* [Exercises]:
1 > From the passage below on the Copy Fail kernel vulnerability, list every action it says Cloudflare's Security and Engineering teams took after the disclosure.
2 > Write a continuation of the passage below on the Copy Fail kernel vulnerability, beginning right after its final sentence.

On April 29, 2026, a Linux kernel local privilege escalation vulnerability was publicly disclosed under the name “Copy Fail” (CVE-2026-31431). As soon as it was disclosed, Cloudflare’s Security and Engineering teams began assessing the vulnerability. They reviewed the exploit technique, evaluated its impact on our infrastructure, and confirmed that our existing behavioral detections could spot the exploit within minutes.
There was no impact to the Cloudflare environment, no customer data was exposed, and all services continued to function without interruption at all times. Discover how our preparedness played a role in ensuring this.
Our approach to Linux kernel releases
Cloudflare manages a massive global Linux server infrastructure spread across more than 330 cities. We use a customized Linux kernel build based on the community’s Long-Term Support (LTS) versions to efficiently handle updates at this scale. Currently, we use multiple LTS versions from series such as 6.12 and 6.18, both of which receive long-term support.

* [Excerpted records]:
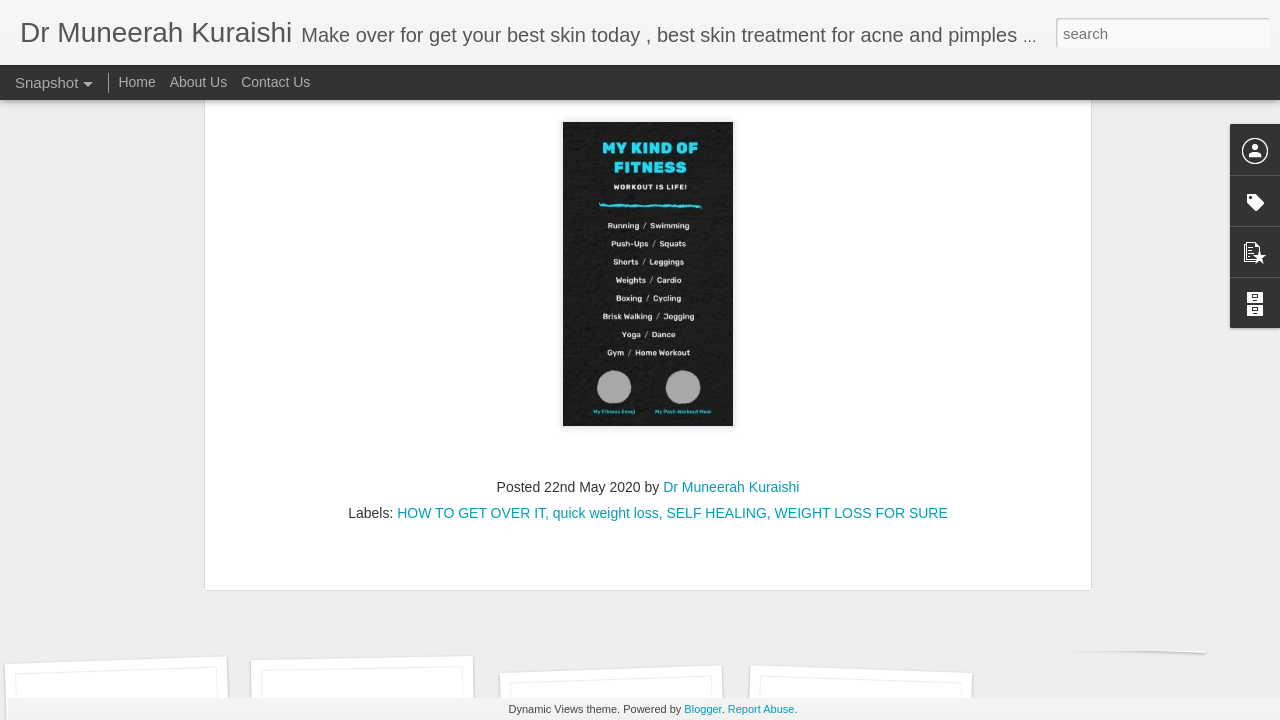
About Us (199, 82)
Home (136, 82)
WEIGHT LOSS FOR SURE (861, 278)
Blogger (702, 709)
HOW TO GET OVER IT (471, 278)
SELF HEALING (716, 278)
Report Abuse (761, 709)
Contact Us (275, 82)
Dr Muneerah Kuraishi (731, 252)
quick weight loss (606, 278)
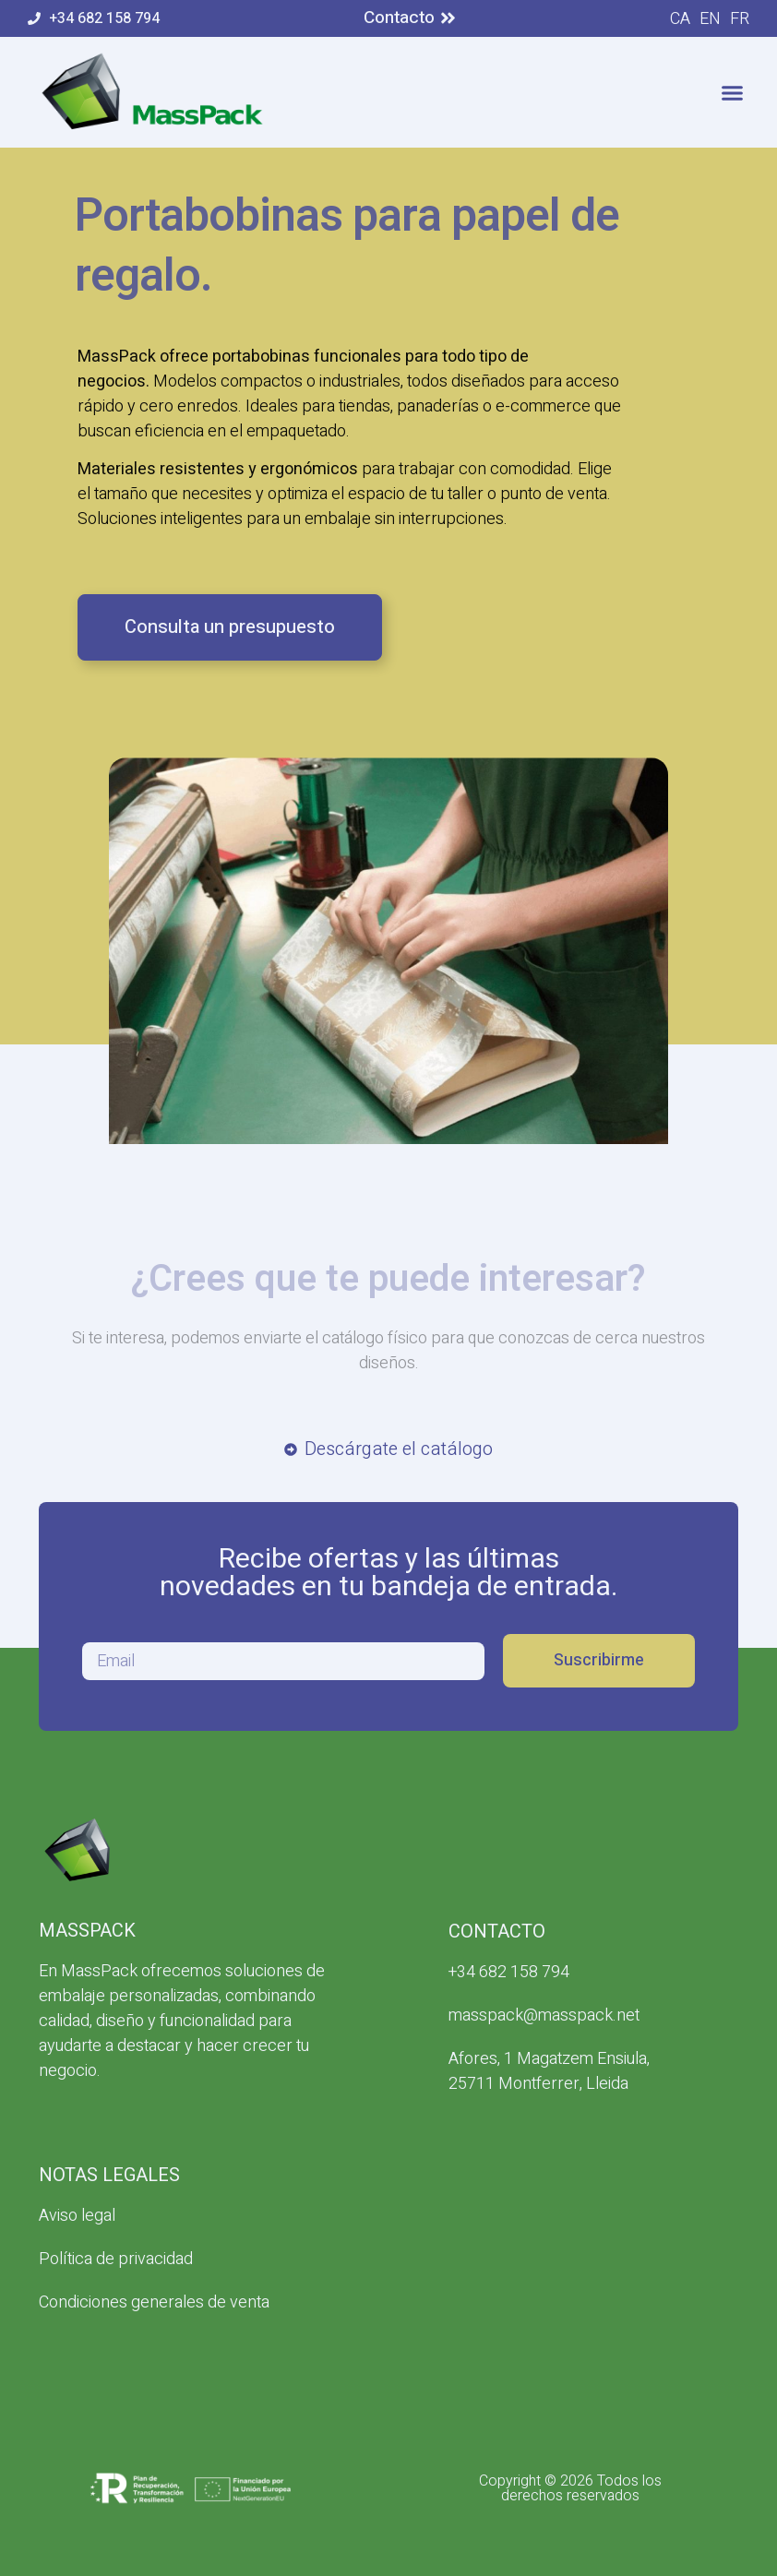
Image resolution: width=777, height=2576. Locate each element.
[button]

* [Results of the exercise]:
1 >
- Began assessing the vulnerability
- Reviewed the exploit technique
- Evaluated its impact on Cloudflare's infrastructure
- Confirmed that existing behavioral detections could spot the exploit within minutes

2 >
The community continually merges and publishes security and stability fixes, which automatically trigger a new internal kernel build every week. These builds undergo thorough testing in our staging data centers to verify reliability before being deployed globally. Once a release is greenlit, our Edge Reboot Release (ERR) pipeline handles the rollout, rebooting edge infrastructure systematically over a four-week cycle. Control plane infrastructure is kept on the latest kernel, with reboots planned to suit workload demands.
By the time a CVE is made public, the fix has usually been merged into stable Linux LTS releases for several weeks. Our processes guarantee that we’ve already applied those patches by then.
When “Copy Fail” was disclosed, most of our systems were already on LTS version 6.12, while others had started migrating to the newer 6.18 LTS release.
Understanding the Copy Fail vulnerability
Before diving into our response, it helps to first grasp the vulnerability. You can find a detailed write-up in the original Xint Code disclosure post.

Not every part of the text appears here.